Each stage of neuronal development (i.e., proliferation, differentiation, migration, neurite outgrowth and synapse formation) requires functional and highly coordinated metabolic activity to ultimately ensure proper sculpting of complex neural networks. Energy deficits underlie many neurodevelopmental, neuropsychiatric and neurodegenerative diseases implicating mitochondria as a potential therapeutic target. Iron is necessary for neuronal energy output through its direct role in mitochondrial oxidative phosphorylation. Iron deficiency (ID) reduces mitochondrial respiratory and energy capacity in developing hippocampal neurons, causing permanently simplified dendritic arbors and impaired learning and memory. However, the effect of ID on early axonogenesis has not been explored.

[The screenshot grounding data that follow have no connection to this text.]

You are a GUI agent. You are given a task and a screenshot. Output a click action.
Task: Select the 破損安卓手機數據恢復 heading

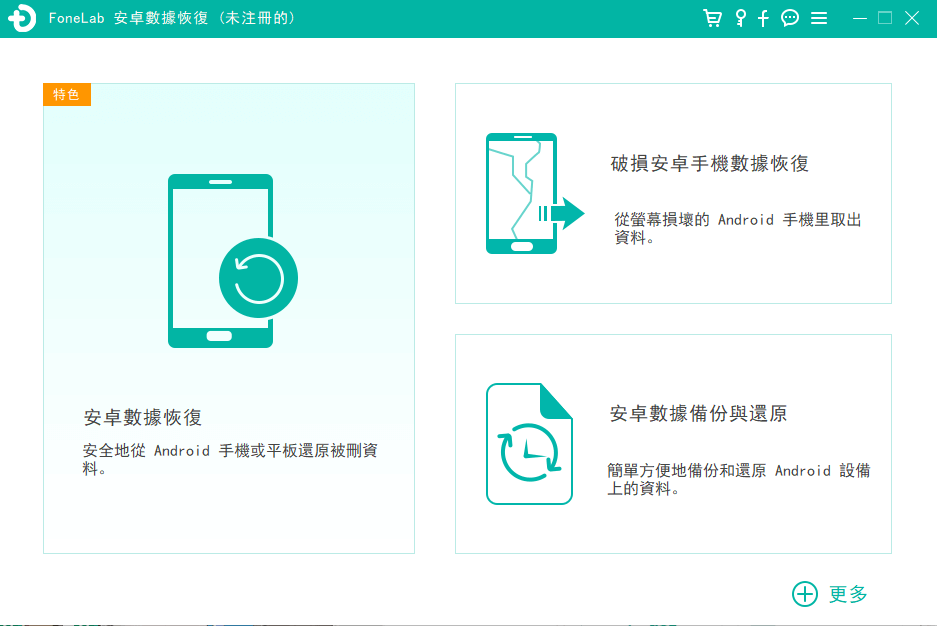(x=710, y=164)
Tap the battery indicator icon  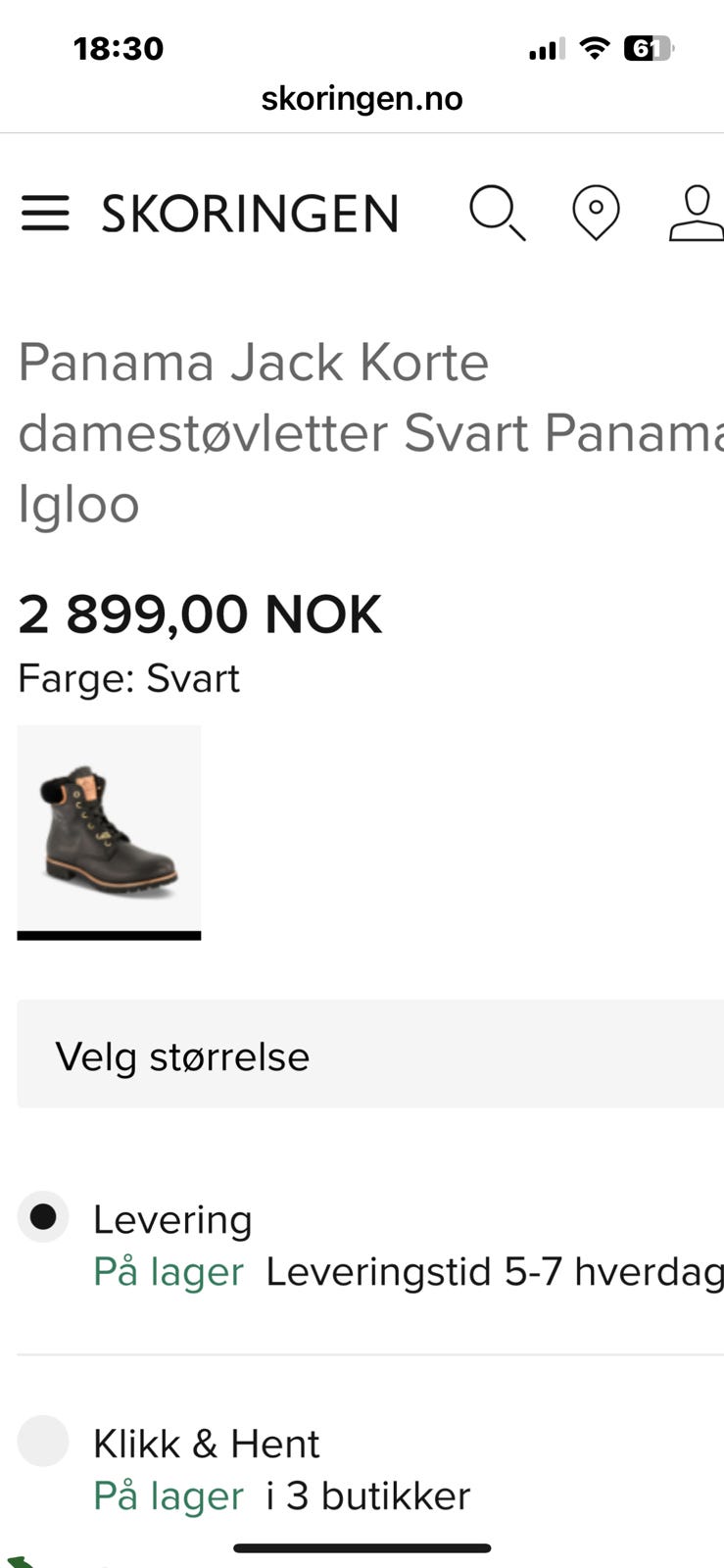pyautogui.click(x=649, y=48)
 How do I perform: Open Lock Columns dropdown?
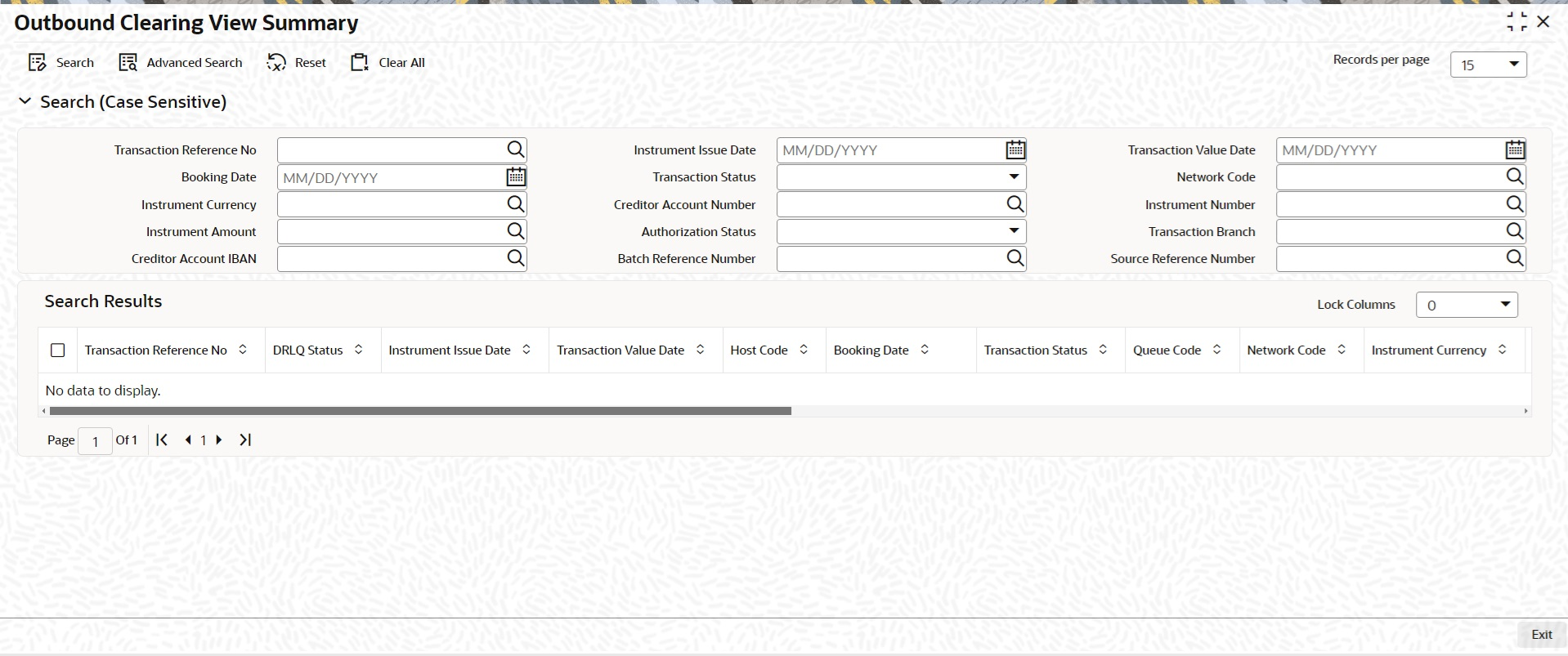(1467, 305)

We used an embryonic mixed-sex primary mouse hippocampal neuron culture model of developmental ID to evaluate mitochondrial respiration and dynamics and effects on axonal morphology. At 7 days in vitro (DIV), ID impaired mitochondrial oxidative phosphorylation capacity and stunted growth of both the primary axon and branches, without affecting branch number. Mitochondrial motility was not altered by ID, suggesting that mitochondrial energy production --- not trafficking --- underlie the axon morphological deficits. These findings provide the first link between iron-dependent neuronal energy production and early axon structural development and emphasize the importance of maintaining sufficient iron during gestation to prevent the negative consequences of ID on brain health across the lifespan.